**** Source document

A number of market trends have made records management, retention management, e-discovery and litigation functions increasingly daunting and complex for organizations. Digital content, for example, is growing exponentially across numerous repositories and applications, including enterprise applications, file servers, portals and application servers. At the same time, email has become a primary communications tool, forcing businesses to find ways to deal with the risks and storage issues surrounding this content.

Now add the growing compliance burden – in the form of Sarbanes-Oxley, Health Insurance Portability and Accountability Act (HIPAA), U.S. Securities and Exchange Commission (SEC) 17a, and many other regulations – and the demand for search technologies to provide employees with better access to content. To meet these challenges, organizations have employed technologies such as email archiving, compliance applications, enterprise search and high-volume storage devices with limited results from a records and retention management perspective.

“There hasn’t been a way to apply a unified, defensible records and retention policy to content stored in multiple repositories and applications across an organization,” says Dan Ryan, Chief Operating Officer for Stellent Inc. of Eden Prairie, MN.

“As a result, most organizations apply their records and retention policies in an incomplete, inconsistent fashion. Stellent Universal Records Management (URM) solves these issues.”

He suggests that organization have been taking an upside-down approach – rather than using software to define policies and apply them to content, they start with technology — email archiving systems, enterprise content management (ECM) systems, records management applications, storage devices, scanning applications, etc. — and attempt to use each application’s native features to address their retention and records management needs.

In almost all enterprises, however, a vast swath of important content languishes with no retention management at all. This partial and inconsistent application of policy, says Ryan, is at best a missed opportunity to manage risk, lower costs, and reduce clutter for end users. In many cases, since inconsistent application of policy is worse than having no policy at all, it undercuts the legal and compliance drivers that got the organization into the records and retention business in the first place.

********
**** Available data

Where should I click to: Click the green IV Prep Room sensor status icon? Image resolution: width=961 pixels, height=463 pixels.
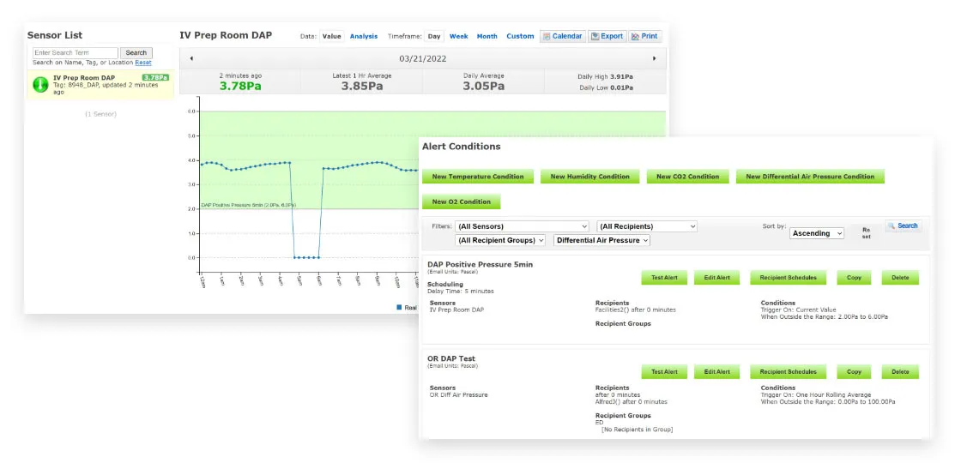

********

Things to do:
[1] What position does Dan Ryan hold, according to the records management text?
[2] Transcribe the records management text starting with "A number of" and going on through "surrounding this content.".
The material comes from a separate source and has no connection to the records management text.

Expected responses:
[1] He is Chief Operating Officer for Stellent Inc. of Eden Prairie, MN.

[2]
A number of market trends have made records management, retention management, e-discovery and litigation functions increasingly daunting and complex for organizations. Digital content, for example, is growing exponentially across numerous repositories and applications, including enterprise applications, file servers, portals and application servers. At the same time, email has become a primary communications tool, forcing businesses to find ways to deal with the risks and storage issues surrounding this content.